Nice review Jamstar.



jamstar said:


> I'm using their foundation.  The number rubbed off, but I think it's No. 7.  It is perfect for me, looks like my skin colour.  Bought it in February. this year.  Haven't used any thing else since (have used MAC NC 50, MAC Mineralize Dark and Deep Dark, Nars Jamaica, Bare essentials Deeper? and MUFE -the water gel one- No.12),  I hardly wore foundation before. I could never find a good  match and it made my skin look dull/ flat.
> 
> I also bought and absolutely love the Embelliseur de Teint- like a luminizer/ highlight thing.  I use it all over my face under, mixed with or instead of foundation.  It's the golden bronzy one.  Actually, usually I  just use this on it's own.   It's very subtle and I often get compliments on my skin (not my make up) when I wear it.
> 
> ...


----------



## MoGiselle (Nov 1, 2010)

yes lady bird is a little know cosmetics line. They also sell wholesale makeup for other lines with B**** Slap cosmetics this is from what i have heard from youtube videos



LatteQueen said:


> Ladyburd-Y??? Cosmetic line I take it?


----------



## MoGiselle (Nov 1, 2010)

I know its off topic but since you are a NC 50 do you like the MAC mineralize dark or deep dark. which is closer to your skin tone?



jamstar said:


> I'm using their foundation.  The number rubbed off, but I think it's No. 7.  It is perfect for me, looks like my skin colour.  Bought it in February. this year.  Haven't used any thing else since (have used MAC NC 50, MAC Mineralize Dark and Deep Dark, Nars Jamaica, Bare essentials Deeper? and MUFE -the water gel one- No.12),  I hardly wore foundation before. I could never find a good  match and it made my skin look dull/ flat.
> 
> I also bought and absolutely love the Embelliseur de Teint- like a luminizer/ highlight thing.  I use it all over my face under, mixed with or instead of foundation.  It's the golden bronzy one.  Actually, usually I  just use this on it's own.   It's very subtle and I often get compliments on my skin (not my make up) when I wear it.
> 
> ...


----------



## jamstar (Nov 2, 2010)

I have MAC mineralize deep dark.  It's okay.  I think it's a bit too red /orange.  My sister gave me MAC mineralize skin finish in dark, it's a slightly better match - but I use it very lightly.


----------



## banana1234 (Nov 17, 2010)

LatteQueen said:


> oh ok thanks....


  	yes, half the time what looks good on me, barely shows up on my darker skinned friends, or looks ashy, and what looks good on them looks bad on me etc



  	i just meant some of the blushes etc were way too pigmented for my very very pale skin tone and the concealers foundations etc werent for my skin tone, and yes, i do some make up stuff on the side, weddings etc. i havent had any proper training, just worked on a counter, so yes, i find the WOC thread great to find out what suits skin tones etc, i also love seeing peoples FOTDs for face swatches so i can see the colours on various skin tones! this is why i love specktra!


----------



## rubysubi (Feb 10, 2011)

Just returned two mattifying foundations that I bought from the website (I was already wary of the site, and knew going into the process that it probably wouldn't work since I've never had luck buying foundations without swatching them on myself). Their Foundation Finder tool recommended FM 04 for me (I picked out medium-light as my general tone), but the image on the site looked a little pale, so I ordered FM 05 as well just in case. And threw in a blush in BL11 for good measure, since I'd already heard good things about that.

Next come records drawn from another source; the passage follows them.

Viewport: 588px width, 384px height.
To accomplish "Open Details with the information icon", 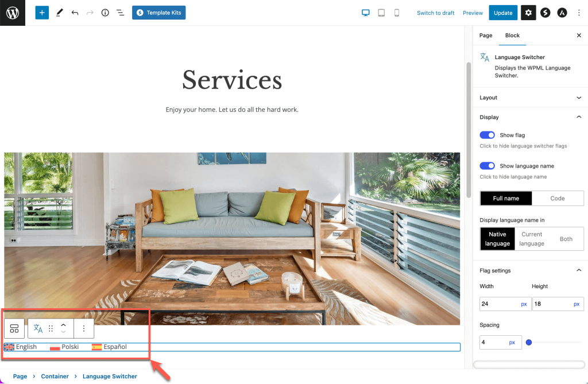I will pyautogui.click(x=105, y=12).
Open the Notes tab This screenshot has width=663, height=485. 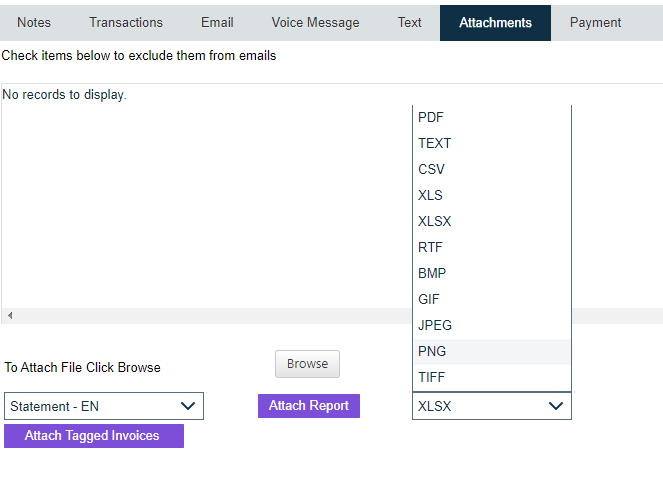click(x=34, y=23)

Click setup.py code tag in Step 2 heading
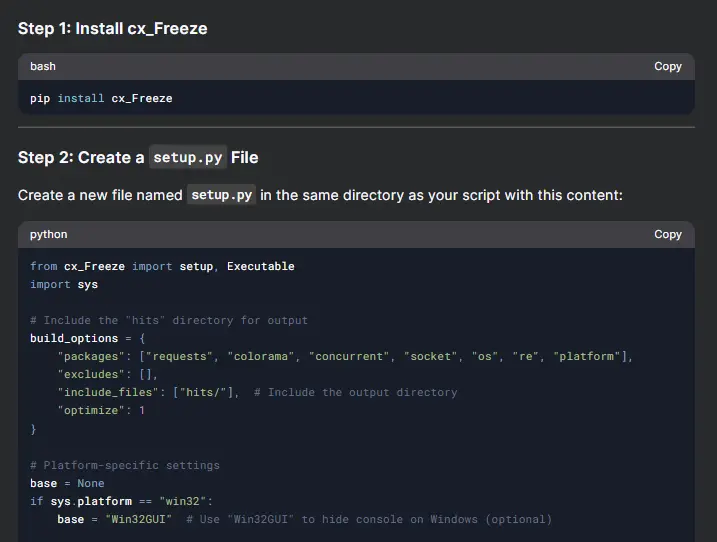click(x=188, y=157)
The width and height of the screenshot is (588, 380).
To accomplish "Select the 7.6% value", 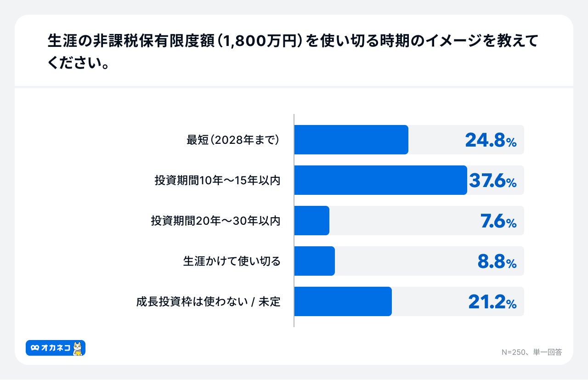I will [x=498, y=221].
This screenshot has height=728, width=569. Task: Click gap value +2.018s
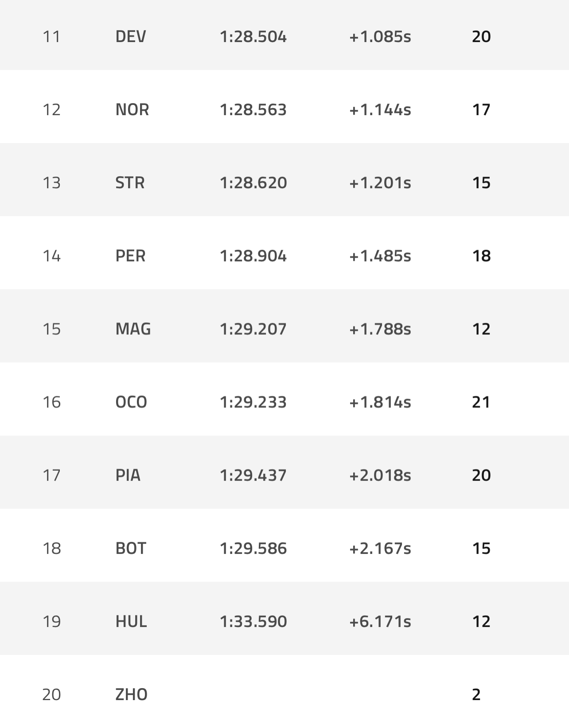click(380, 475)
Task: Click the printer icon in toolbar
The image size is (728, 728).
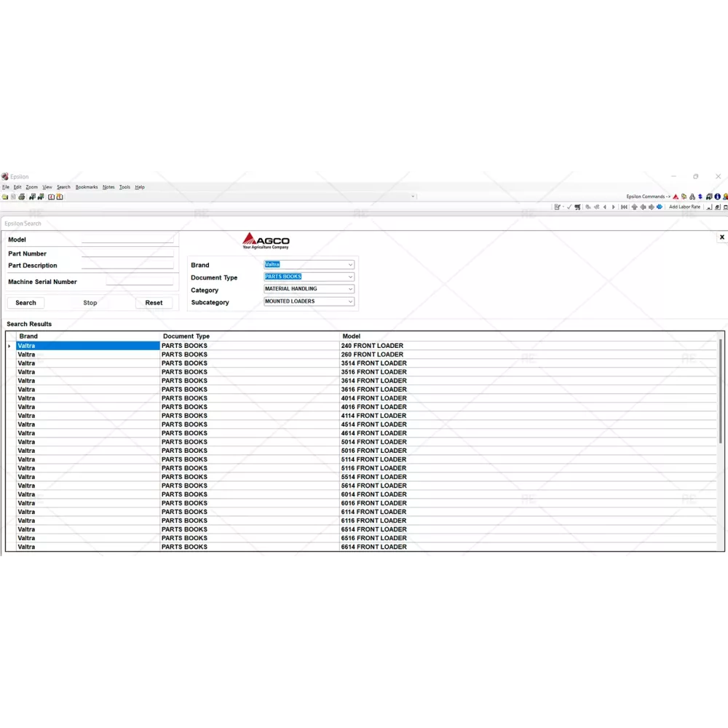Action: [x=22, y=197]
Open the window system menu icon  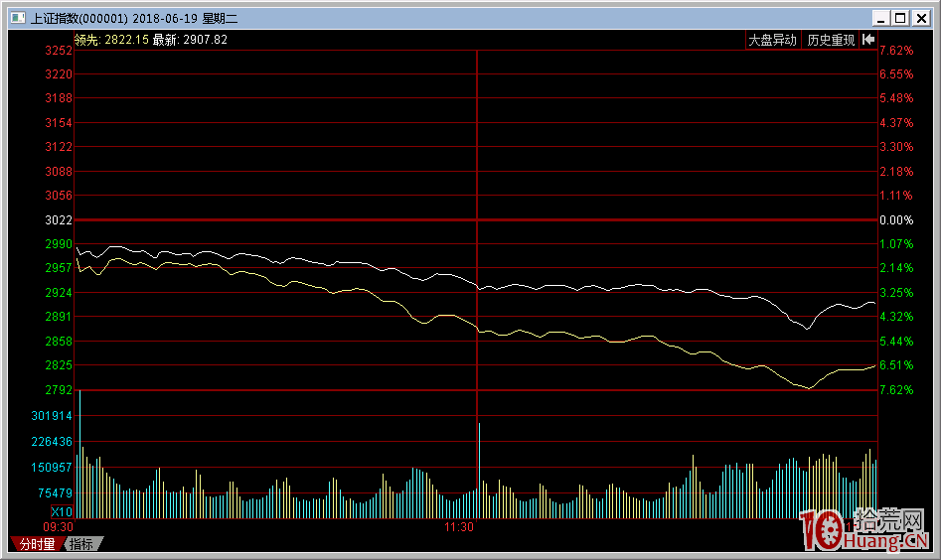click(x=17, y=18)
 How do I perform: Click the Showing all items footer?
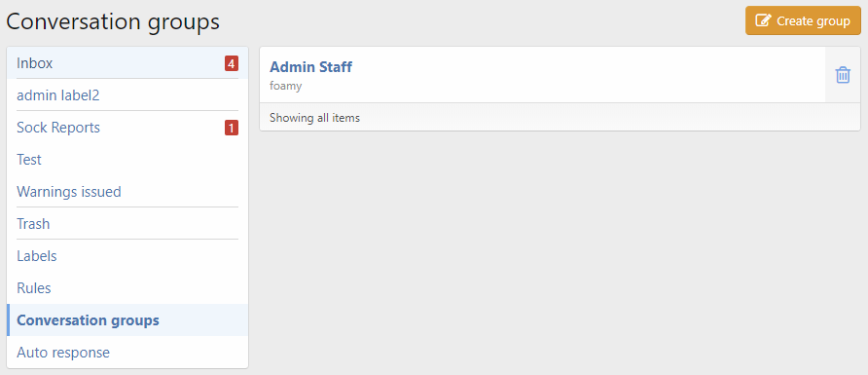(314, 118)
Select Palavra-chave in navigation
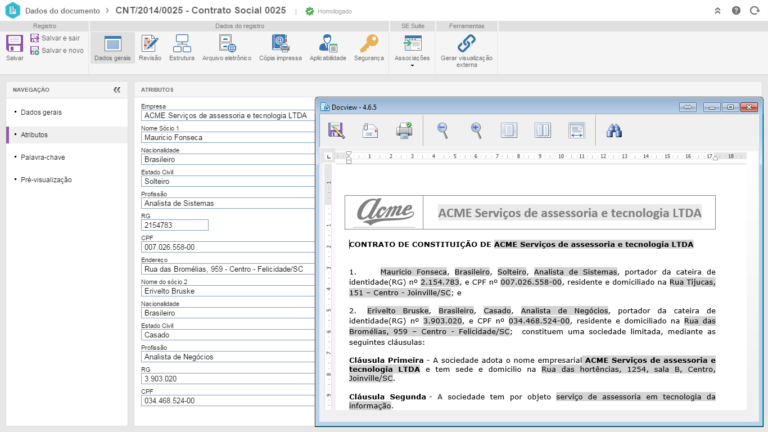 41,157
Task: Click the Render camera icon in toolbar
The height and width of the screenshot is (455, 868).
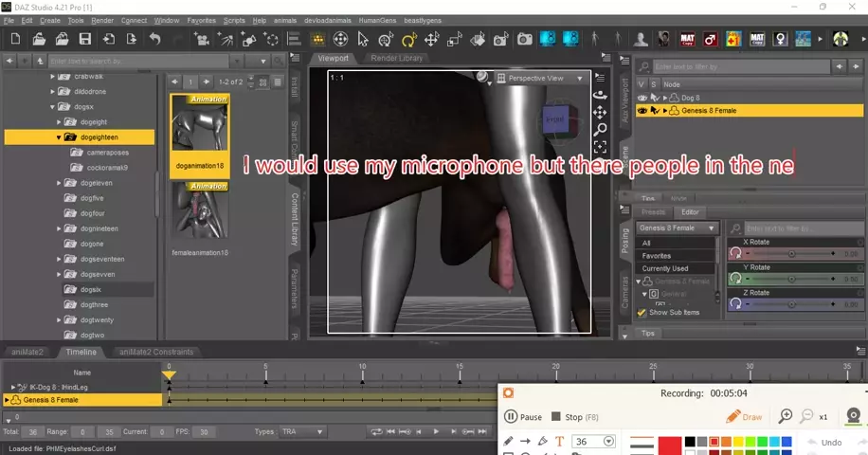Action: [524, 39]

  	The package arrived promptly, and they'd used enough paper inside to adequately protect the product. They included a nice glossy catalog and a sample of the mattifying foundation in FM05, as well as a sample of their mattifying base. Both samples were in sealed plastic "pouches." Each product had it's own cardboard box with ingredients and a product description on it.

  	As I suspected, I need to wait for this line to come into stores before buying any foundations or blush shades, because the recommended FM 04 on my skin was a lot deeper than it needed to be. I swatched some on my hand and it was darker than my MAC NC 45 Pro Longwear (which is supposed to be pretty yellow but is still kinda orangey on my skin). Noticeably. I think at some point today I'll do a blog post about it and post the little swatches I did. The consistency of it wasn't too bad, and - I know many of yall will love this - the bottle has a pump. Still think it's kinda pricey at $41 for under an ounce of product, but as a woman of color, at this point I already know that I am going to have to pay dearly for a foundation that has yellow enough undertones.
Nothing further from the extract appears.